Most of the eagle brand pump oilers work well. The stiff shaft ones are the best ,some come with the style end that's shown. Ck online they still make them , not the 66 or the older side trigger models . But the top pump ones produce good pressure .
 
Another option for a pump oiler is the Reilang (expensive, German, available on e-bay.com). I've been dreaming of them for years. I have three machines that use those flat button oilers. I have various means of getting oil into them - it works, but is messy. The Reilang push oilers are very well reputed.

The best one is probably the Eagle No.66. They are all brass. There are usually half a dozen or so available on eBay at any given time. Search for Eagle 66 Oil Can. Typical prices are $20 to $45. I would probably avoid the $20 ones. The 66 is of the style least prone to leakage. Both the spout and the pump actuator stick out the side. The top is thus just a top and less prone to leakage. Also doesn't drip oil all over the bench when you open it to refill. They came with either a rigid or a flexible spout. If you are just buying one, go for the rigid one. You can use it in a ball oiler with one hand. The flex spout one would require two. They work fine with the spout point straight down. You just need to keep the can more than half full. It is the only can I ever found that would reliably put oil into an Atlas Commercial back gear bearing.
 
OK. The reason that I was specific as to Eagle 66 is that AFAIK, all came with the special tip on the spout for oiling through the ball oilers. there may be others that do or did but I've not seen them.
 
Thanks for the link to the PDF on the gear pulley.
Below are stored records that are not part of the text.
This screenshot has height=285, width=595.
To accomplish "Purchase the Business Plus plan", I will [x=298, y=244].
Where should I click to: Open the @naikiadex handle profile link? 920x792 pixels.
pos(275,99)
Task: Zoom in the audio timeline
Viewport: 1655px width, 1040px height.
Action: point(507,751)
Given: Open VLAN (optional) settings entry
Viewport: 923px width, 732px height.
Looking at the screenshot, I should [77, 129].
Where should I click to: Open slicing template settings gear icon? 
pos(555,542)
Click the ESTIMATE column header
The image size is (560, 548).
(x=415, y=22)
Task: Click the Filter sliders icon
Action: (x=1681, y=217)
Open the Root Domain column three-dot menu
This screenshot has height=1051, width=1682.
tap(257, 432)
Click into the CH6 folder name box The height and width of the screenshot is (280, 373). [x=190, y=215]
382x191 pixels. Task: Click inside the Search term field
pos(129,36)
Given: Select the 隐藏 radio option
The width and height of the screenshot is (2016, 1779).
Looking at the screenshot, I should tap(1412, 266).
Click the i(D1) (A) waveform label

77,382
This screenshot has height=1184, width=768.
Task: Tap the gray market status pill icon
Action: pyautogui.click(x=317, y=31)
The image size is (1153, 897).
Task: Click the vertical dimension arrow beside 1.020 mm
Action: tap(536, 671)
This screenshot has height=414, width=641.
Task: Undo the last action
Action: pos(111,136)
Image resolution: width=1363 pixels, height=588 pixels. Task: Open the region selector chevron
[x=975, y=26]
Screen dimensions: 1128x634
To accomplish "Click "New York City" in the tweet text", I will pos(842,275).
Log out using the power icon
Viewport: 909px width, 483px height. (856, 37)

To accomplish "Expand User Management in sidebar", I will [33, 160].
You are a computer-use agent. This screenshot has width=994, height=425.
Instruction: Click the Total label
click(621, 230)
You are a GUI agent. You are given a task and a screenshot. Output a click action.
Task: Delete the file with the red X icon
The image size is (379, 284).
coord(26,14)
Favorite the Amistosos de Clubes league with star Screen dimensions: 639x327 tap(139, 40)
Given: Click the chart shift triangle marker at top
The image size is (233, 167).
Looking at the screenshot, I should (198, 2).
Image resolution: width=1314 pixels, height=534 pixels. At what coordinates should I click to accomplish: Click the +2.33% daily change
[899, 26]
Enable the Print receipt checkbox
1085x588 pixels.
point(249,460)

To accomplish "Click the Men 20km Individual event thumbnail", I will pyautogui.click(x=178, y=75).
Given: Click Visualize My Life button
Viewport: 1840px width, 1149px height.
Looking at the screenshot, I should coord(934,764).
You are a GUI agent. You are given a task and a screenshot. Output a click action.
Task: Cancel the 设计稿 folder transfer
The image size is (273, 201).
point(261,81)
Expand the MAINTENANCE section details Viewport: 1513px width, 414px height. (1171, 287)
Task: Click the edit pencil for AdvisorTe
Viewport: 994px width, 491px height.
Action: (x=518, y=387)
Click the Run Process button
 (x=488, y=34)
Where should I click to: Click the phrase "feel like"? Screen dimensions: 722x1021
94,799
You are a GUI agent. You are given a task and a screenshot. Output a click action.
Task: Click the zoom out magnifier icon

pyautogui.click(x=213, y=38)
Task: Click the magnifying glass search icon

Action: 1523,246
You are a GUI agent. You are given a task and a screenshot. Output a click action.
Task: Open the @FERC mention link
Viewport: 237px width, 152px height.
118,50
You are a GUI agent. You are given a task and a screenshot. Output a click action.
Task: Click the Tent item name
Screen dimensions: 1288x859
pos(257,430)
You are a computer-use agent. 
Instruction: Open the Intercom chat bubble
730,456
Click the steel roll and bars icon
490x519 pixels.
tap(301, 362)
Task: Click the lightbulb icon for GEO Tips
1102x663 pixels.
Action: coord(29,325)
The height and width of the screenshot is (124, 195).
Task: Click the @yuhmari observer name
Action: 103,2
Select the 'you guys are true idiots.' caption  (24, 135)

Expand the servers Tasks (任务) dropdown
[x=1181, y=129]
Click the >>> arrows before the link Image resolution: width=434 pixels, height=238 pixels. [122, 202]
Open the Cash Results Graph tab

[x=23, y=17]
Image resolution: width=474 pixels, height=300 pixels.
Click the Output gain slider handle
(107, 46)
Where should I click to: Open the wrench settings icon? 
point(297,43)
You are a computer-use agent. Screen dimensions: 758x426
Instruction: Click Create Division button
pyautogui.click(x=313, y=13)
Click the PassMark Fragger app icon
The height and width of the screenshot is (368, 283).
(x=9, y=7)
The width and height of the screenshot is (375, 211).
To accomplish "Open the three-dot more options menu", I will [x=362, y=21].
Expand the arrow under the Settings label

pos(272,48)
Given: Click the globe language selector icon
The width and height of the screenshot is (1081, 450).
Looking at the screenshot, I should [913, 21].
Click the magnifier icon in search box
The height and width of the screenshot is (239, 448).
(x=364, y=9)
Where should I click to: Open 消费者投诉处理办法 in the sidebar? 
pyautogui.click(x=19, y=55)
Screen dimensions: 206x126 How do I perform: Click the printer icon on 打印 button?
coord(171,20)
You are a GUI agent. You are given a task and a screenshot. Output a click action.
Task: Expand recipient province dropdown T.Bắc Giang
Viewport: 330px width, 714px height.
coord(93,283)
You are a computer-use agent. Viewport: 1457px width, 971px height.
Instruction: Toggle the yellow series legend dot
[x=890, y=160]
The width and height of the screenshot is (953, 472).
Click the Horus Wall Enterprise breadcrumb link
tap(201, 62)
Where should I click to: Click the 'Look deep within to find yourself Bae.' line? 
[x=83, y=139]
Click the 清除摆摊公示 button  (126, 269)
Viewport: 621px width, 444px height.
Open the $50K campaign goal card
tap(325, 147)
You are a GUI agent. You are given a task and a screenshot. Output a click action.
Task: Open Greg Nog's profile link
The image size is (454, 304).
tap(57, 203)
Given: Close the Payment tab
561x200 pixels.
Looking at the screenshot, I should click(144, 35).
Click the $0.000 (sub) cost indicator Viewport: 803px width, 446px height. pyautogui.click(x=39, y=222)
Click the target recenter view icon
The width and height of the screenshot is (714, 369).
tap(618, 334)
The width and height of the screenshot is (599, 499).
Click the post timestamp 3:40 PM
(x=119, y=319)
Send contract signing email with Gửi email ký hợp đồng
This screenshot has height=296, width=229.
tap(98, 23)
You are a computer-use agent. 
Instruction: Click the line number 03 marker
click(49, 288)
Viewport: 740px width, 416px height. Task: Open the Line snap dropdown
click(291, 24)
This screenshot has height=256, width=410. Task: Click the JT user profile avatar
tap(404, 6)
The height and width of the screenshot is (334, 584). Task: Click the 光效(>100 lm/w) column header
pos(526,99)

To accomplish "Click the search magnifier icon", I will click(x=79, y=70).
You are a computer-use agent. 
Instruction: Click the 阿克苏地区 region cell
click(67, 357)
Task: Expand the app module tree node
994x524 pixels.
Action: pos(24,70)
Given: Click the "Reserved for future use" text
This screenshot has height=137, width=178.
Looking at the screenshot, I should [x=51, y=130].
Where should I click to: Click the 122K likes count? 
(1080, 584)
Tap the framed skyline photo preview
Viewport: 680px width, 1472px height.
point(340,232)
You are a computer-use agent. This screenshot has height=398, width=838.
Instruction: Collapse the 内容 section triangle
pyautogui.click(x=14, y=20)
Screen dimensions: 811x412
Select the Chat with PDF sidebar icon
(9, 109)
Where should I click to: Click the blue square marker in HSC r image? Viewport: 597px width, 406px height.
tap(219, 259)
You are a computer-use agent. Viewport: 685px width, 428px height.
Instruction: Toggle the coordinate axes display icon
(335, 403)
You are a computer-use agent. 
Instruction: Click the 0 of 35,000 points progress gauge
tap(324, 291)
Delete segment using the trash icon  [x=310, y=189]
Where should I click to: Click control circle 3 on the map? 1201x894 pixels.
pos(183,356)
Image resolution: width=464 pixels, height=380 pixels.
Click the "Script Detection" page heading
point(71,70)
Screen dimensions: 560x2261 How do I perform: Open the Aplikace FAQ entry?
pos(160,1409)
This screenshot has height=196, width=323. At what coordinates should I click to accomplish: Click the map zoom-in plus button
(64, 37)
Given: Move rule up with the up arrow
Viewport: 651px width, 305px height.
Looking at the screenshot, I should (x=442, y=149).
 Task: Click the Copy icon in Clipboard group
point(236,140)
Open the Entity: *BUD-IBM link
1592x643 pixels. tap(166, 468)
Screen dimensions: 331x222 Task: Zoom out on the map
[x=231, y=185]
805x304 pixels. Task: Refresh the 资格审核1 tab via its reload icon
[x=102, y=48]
Very interesting. I had not seen this before reading the thread.
 
What a lovely unit Pull Gear supplied, & simple for someone to retrofit onto an existing machine to really increase its usefulness, and even when manufactured not a kings ransome for what one would get, It is basically an idea which goes back a long time , That manufacturer of very fine drilling machines The W.F. & John Barnes Co of Rockford Illinois supplied powerful drilling machines with a similar pattern of back gear for many years from the early 1900/s , very elegant machine tools . T.J. You got an extremely good purchase. ChrisW really nice data you have contributed to the thread, These old industrial leaflets were nicely produced , great artwork I think better than todays souleless computer generated information sheets.